Brother Guo had finally sent a messenger, who told us that he had evacuated by boat to Sanchong.
Depression
Chen Zhihui: Following a suggestion from Professor Xu, throughout this time period Dr. Guo Xiucong organized under the alias Lin Yijun (林逸俊). He kept his face covered and luckily avoided arrest and assassination. Nonetheless, he hid in Sanchong for over a month.
In April of 1947, Dr. Guo Xiucong’s father passed away from a lung illness. Dr. Guo took off his glasses and grew a beard. He also wore a workers uniform, and covertly returned to his family’s home, where almost nobody recognized him. For an entire year afterwards, he roamed throughout with this disguise.
Dr. Guo Xiucong later told me that up until the arrival of the 21st Division, the student brigade only had 50-something guns and very little gunpowder. The Huashan Armory, which they had seized, was low on stock. Considering the massive supply deficit, he knew that if they continued the fight, they would pay an even greater, bloodier price. And so, he ordered all indigenous, worker, peasant, and student brigades into hiding. After March 9th, numerous student leaders were killed, one after the other.
Nowadays, I often think, Dr. Guo must have been remorseful. After the incident, he entered a long ideological depression. Where would Taiwan go? Dr. Guo Xiucong painstakingly contemplated this question…

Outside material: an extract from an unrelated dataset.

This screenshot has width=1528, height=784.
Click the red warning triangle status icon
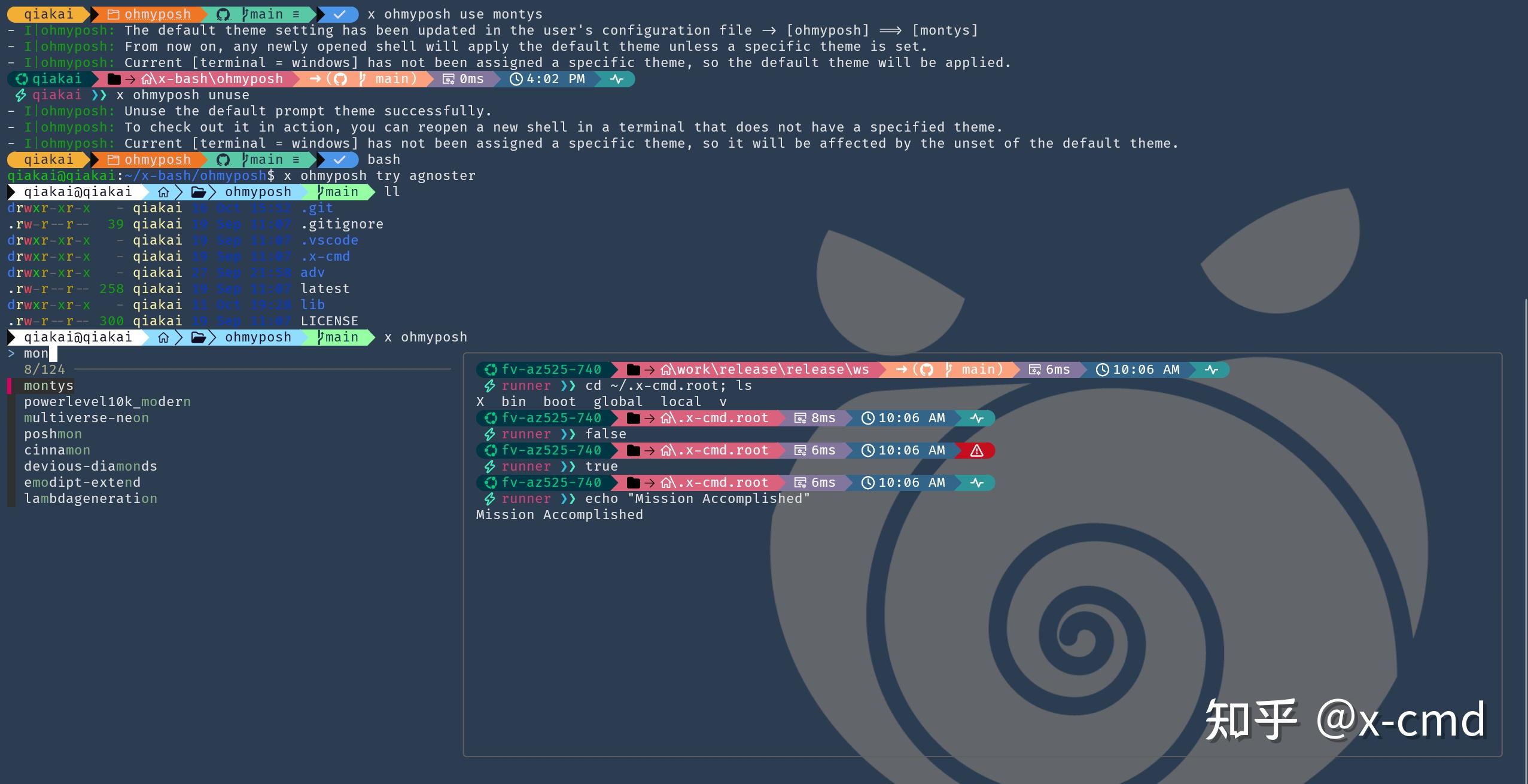[976, 450]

This was May of 1947. His teacher, Professor Xu introduced him to a person by the last name Cai.13 Undoubtedly, for Dr. Guo, meeting Cai marked another turning point in his life. I’m not clear on the details, but I do know that Cai led him to redefine his understanding of the Chinese’s people’s struggle.14 His heart, on the search for a national consciousness, had found a new home.
After his father’s death, the Guo estate in Shilin, which consisted of 11 mansions, served as a shelter for Guo Xuicong’s friends, who came from all walks of life. The Dr. Guo Xiucong that I knew had few materialistic desires; he looked up to Tolstoy’s compassion. Every holiday, Xiucong’s father provided aid to Shilin’s impoverished. Xiucong once told his father, to his face, “true charity would be to take our family’s property and land, and redistribute it to these people…”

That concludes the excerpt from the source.